Although it does not

cause SDS, sport can trigger it; the strain placed on the heart during

intense physical activity often proves too much when there is an

underlying problem with a thickened heart muscle or irregular heartbeat.

In the next five years CRY wants testing for the syndrome introduced to

elite youth squads and top individuals aged 16 and under in all sports.

Eventually it hopes

cardiac examinations will be made part of the government’s national

screening programme for young people.

It is not as if we lack

the means. Britain now has the only dedicated sports cardiology testing

centre in the world at the Olympic Medical Institute in Northwick Park

hospital, Harrow. Funded by CRY and coordinated by the exercise

physiologist Dr Greg Whyte, it offers comprehensive scanning with a range

of medical equipment that can determine whether or not someone is at risk.
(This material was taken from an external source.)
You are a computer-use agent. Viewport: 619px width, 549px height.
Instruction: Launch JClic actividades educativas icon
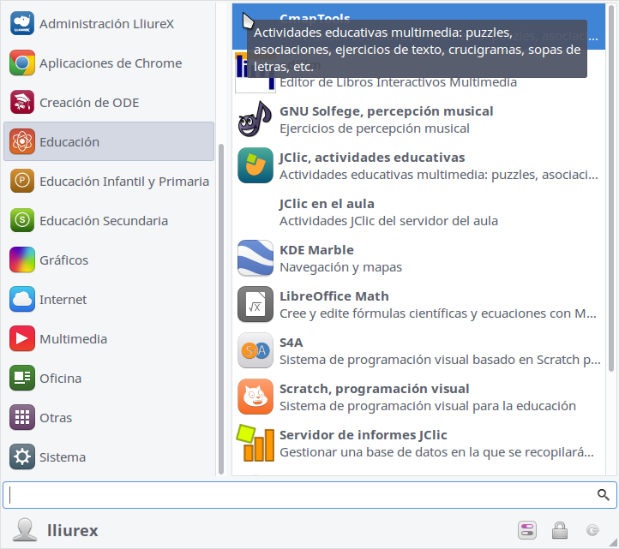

There are also mobile screening units providing the same service which can

be transported to clubs and training grounds. But so far the services have

been woefully under-used.

Despite having such

top-notch facilities and experts at their disposal, most governing bodies

seem reluctant to employ them. A few do offer sporadic screening to

selected squads but in typical piecemeal fashion. UK Athletics says it

might refer an athlete if they have a history of heart problems in their

family or if they display any recognisable symptoms.

In 2002, following the

deaths of several young players, an editorial in Cricket World called for

heart screening to be made available to all young cricketers. So far,

nothing. Only the Football Association, which carries out its own cardiac

tests on 16-year-old youth trainees at all professional clubs, and the

Lawn Tennis Association which works with CRY to screen all top players

have instigated anything like acceptable measures.

How different things are

elsewhere. Most states in America operate some form of cardiac assessment

for young athletes either at high school or university level. In Italy

statistical data on cardiac-related deaths in athletes published a few

years ago was considered convincing enough for mandatory testing to be

introduced across the board in all sports. Now anyone representing the

country must undergo heart screening and be issued with a fitness

certificate before they are allowed to compete in Italian colours.

Cardiologists are also

integral members of the medical team at most Italian football clubs, an

approach which has paid off on more than one occasion. Last week

Internazionale’s heart specialists reported they had found serious

problems in their assessment of the Senegalese signing Khalilou Fadiga.

Here cardiac testing is

still considered a luxury. CRY subsidises the cost of screening so that it

costs sports bodies no more than £200 per athlete. If that is too high a

price to pay for saving a life then somewhere our approach to caring for

young talent has gone terribly wrong.